• [Exercise]
Would you give all of the records again, exactly as they read?

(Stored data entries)
━━━━━━━━

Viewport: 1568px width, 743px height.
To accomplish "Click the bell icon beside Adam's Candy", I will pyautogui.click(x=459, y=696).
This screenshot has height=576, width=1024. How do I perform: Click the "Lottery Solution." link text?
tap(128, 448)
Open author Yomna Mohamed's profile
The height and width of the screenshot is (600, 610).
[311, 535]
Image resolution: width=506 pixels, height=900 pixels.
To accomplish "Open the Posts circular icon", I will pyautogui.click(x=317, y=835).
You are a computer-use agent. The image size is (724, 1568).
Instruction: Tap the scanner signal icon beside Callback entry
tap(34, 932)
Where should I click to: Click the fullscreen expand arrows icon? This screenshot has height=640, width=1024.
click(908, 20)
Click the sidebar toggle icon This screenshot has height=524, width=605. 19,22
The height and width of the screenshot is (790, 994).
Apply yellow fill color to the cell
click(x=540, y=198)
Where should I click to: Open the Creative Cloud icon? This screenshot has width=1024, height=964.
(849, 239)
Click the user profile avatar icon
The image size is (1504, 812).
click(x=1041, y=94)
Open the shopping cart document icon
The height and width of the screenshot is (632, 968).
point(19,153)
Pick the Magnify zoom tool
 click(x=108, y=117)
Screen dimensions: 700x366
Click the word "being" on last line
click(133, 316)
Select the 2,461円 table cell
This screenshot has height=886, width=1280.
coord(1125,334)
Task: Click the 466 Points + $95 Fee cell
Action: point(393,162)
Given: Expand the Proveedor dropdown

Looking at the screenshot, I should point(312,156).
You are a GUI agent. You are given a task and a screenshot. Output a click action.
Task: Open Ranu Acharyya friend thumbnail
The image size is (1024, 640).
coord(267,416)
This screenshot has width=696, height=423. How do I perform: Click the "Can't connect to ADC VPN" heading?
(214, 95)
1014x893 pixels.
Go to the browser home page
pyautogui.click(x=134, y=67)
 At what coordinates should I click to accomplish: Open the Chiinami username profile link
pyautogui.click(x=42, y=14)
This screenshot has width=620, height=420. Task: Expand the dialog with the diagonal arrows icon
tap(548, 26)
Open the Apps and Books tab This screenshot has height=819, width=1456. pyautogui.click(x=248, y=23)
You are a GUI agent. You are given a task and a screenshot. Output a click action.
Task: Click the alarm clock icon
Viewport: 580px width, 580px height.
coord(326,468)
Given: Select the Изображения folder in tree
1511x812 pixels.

━━━━━━━━

• [Completed exercise]
Viewport: 1568px width, 743px height.
To accomplish "Click the bell icon beside Adam's Candy", I will pyautogui.click(x=459, y=696).
This screenshot has height=576, width=1024. How do I perform: Click the "Lottery Solution." link text?
tap(128, 448)
Open author Yomna Mohamed's profile
The height and width of the screenshot is (600, 610).
[311, 535]
Image resolution: width=506 pixels, height=900 pixels.
To accomplish "Open the Posts circular icon", I will pyautogui.click(x=317, y=835).
You are a computer-use agent. The image size is (724, 1568).
Instruction: Tap the scanner signal icon beside Callback entry
tap(34, 932)
Where should I click to: Click the fullscreen expand arrows icon? This screenshot has height=640, width=1024.
click(908, 20)
Click the sidebar toggle icon This screenshot has height=524, width=605. 19,22
The height and width of the screenshot is (790, 994).
Apply yellow fill color to the cell
click(x=540, y=198)
Where should I click to: Open the Creative Cloud icon? This screenshot has width=1024, height=964.
(849, 239)
Click the user profile avatar icon
The image size is (1504, 812).
click(x=1041, y=94)
Open the shopping cart document icon
The height and width of the screenshot is (632, 968).
point(19,153)
Pick the Magnify zoom tool
 click(x=108, y=117)
Screen dimensions: 700x366
Click the word "being" on last line
click(133, 316)
Select the 2,461円 table cell
This screenshot has height=886, width=1280.
coord(1125,334)
Task: Click the 466 Points + $95 Fee cell
Action: point(393,162)
Given: Expand the Proveedor dropdown

Looking at the screenshot, I should point(312,156).
You are a GUI agent. You are given a task and a screenshot. Output a click action.
Task: Open Ranu Acharyya friend thumbnail
The image size is (1024, 640).
coord(267,416)
This screenshot has width=696, height=423. How do I perform: Click the "Can't connect to ADC VPN" heading?
(214, 95)
1014x893 pixels.
Go to the browser home page
pyautogui.click(x=134, y=67)
 At what coordinates should I click to accomplish: Open the Chiinami username profile link
pyautogui.click(x=42, y=14)
This screenshot has width=620, height=420. Task: Expand the dialog with the diagonal arrows icon
tap(548, 26)
Open the Apps and Books tab This screenshot has height=819, width=1456. pyautogui.click(x=248, y=23)
You are a GUI agent. You are given a task and a screenshot. Output a click action.
Task: Click the alarm clock icon
Viewport: 580px width, 580px height.
coord(326,468)
Given: Select the Изображения folder in tree
1511x812 pixels.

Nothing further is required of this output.